Zarley could make emotions with her body that were bigger than the place in his heart reserved for feelings. She stretched that creaky hollow until the back of his eyes stung. She filled him up with longing and with fear. Now he knew she existed, he didn’t want to be without her and he had nothing she needed because the only win she valued was one she designed and achieved for herself.

She told him to watch but she didn’t dance for him so much as for herself, testing her body, loving what she could make it do. And what astonished him most was that she gave this so freely to him.

When the song ended she stood in front of him, her skin shone with perspiration. He crawled forward and knelt at her feet. It wasn’t quite her fantasy but it shared the same theme. He adored her and he wante

d her to know it. He passed his hand from her ankle to the back of her knee and up her thigh. He rested his forehead on her hip.

She pushed her fingers through his hair. “Don’t ever try to fake me out again.”

He kissed her stomach. “Never.” He pressed his lips to the triangle of pink cotton covering her and she laughed softly. Bringing his other hand to the back of her knee he folded her to his lap and pushed his face into her neck. Her skin was hot and his head swirled with so much feeling, he didn’t know what to do with it; shout, rage, break something. Cry.

She found his lips. She held his face and took the ache away with her kisses, with her hands under his shirt and her legs wrapped around his waist. The music was still in her limbs and it spilled out all over him, firing nerve endings, sharpening his senses. Each kiss was deeper, more full and hungry than the next. Each time she rolled her hips against his he lost his breath, until he was panting with the need of her.
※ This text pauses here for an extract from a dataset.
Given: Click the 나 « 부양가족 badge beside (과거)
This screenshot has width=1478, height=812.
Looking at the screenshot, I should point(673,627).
“Do what you want to me, baby? I’m all yours.”

He got them off the floor in one move. She stayed wrapped around him like a bear cub and he took her to bed, to explore her, to worship her, to be inside her, to be outside himself.

Afterward he slept badly, waking often in the dark to check Zarley was still beside him, dreaming she’d brought him on stage at Lucky’s and laughed at him. In the dream he’d gotten sick again and she’d left him in the alley in disgust. That woke him and it was light enough to see she was gone, but the place she’d lain in was still warm and he could hear her voice. He pulled sweats on and went in search, finding her in the far corner of the empty dining room.
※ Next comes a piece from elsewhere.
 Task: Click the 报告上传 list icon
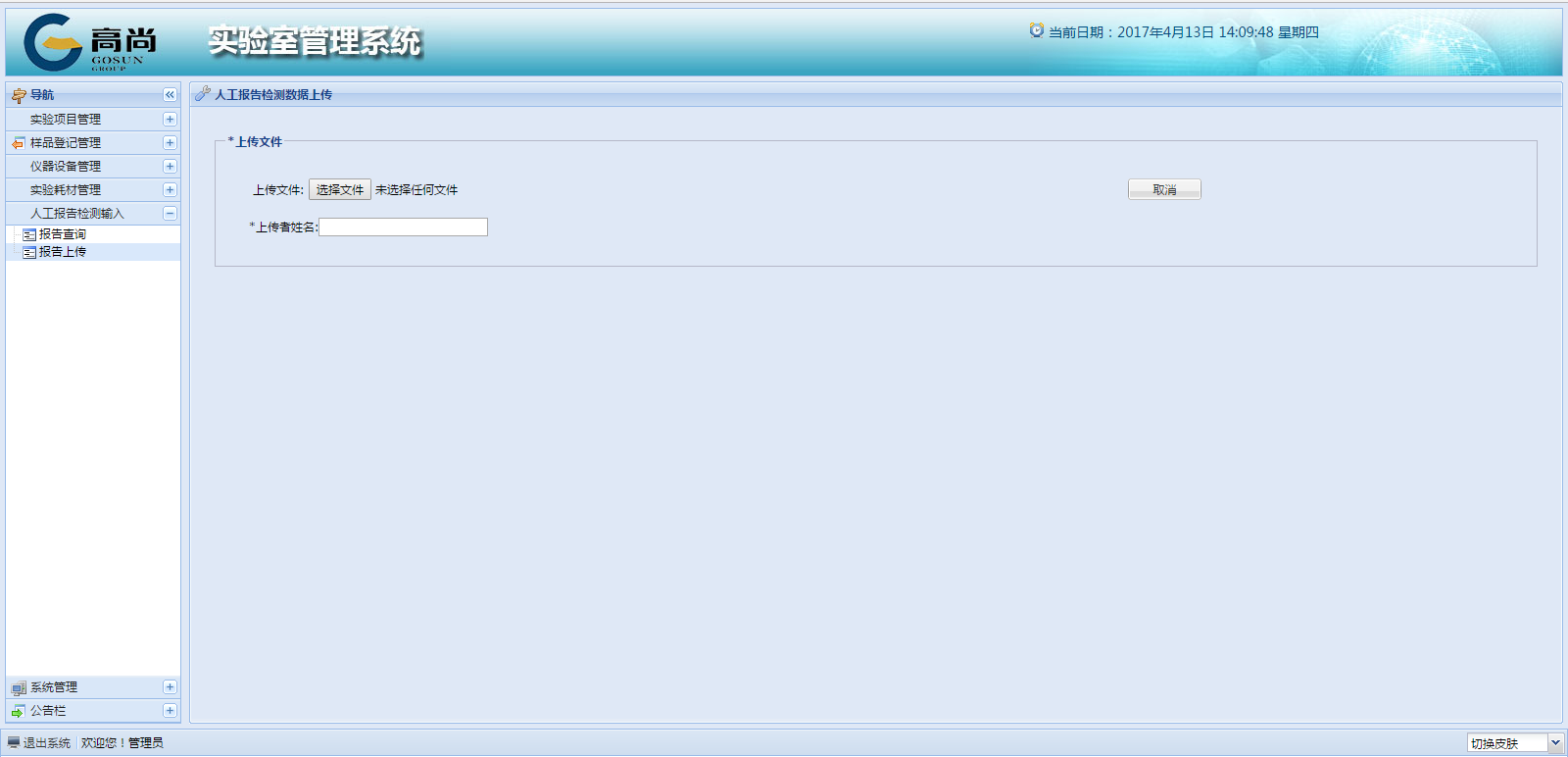29,253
She leaned against the wall, watching the bay. She wore those pink panties under her untied black robe. She stood with one leg bent resting on the ball of her foot and the robe framed her body, showing him the plump curve of both breasts and her flat belly.
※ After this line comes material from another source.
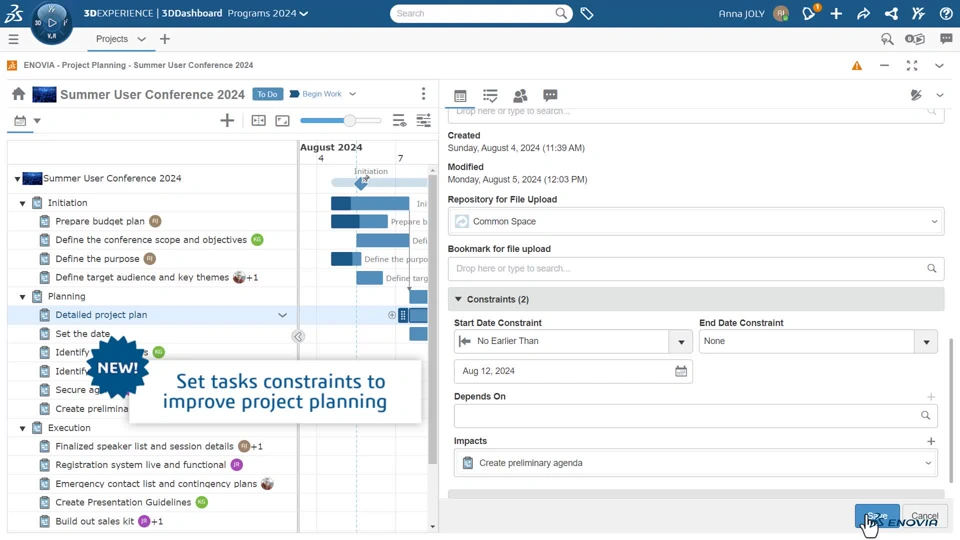960x540 pixels.
Task: Select the Projects tab
Action: [x=112, y=39]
“I have to go,” she said into her cell when she saw him. It was a message for whoever she was talking to. And for him.

He stood where he was, in the other room. He had nothing to do today and nowhere to be and she had a life to go back to that didn’t include him. He had to try not to be irrationally furious about that.

“That was Cara.” Her voice was a husky melt of morning and their late night twisting up the sheets, making each other call out.

“You don’t have to tell me your business.”

That came out brutally hard, with all the anxiety he felt about letting her go, and she pulled her robe around her body and looked away. “Don’t do that, Reid. We had an amazing time.”

“And now it’s over.”

She turned her head back and snapped her eyes to his. “I didn’t say that.”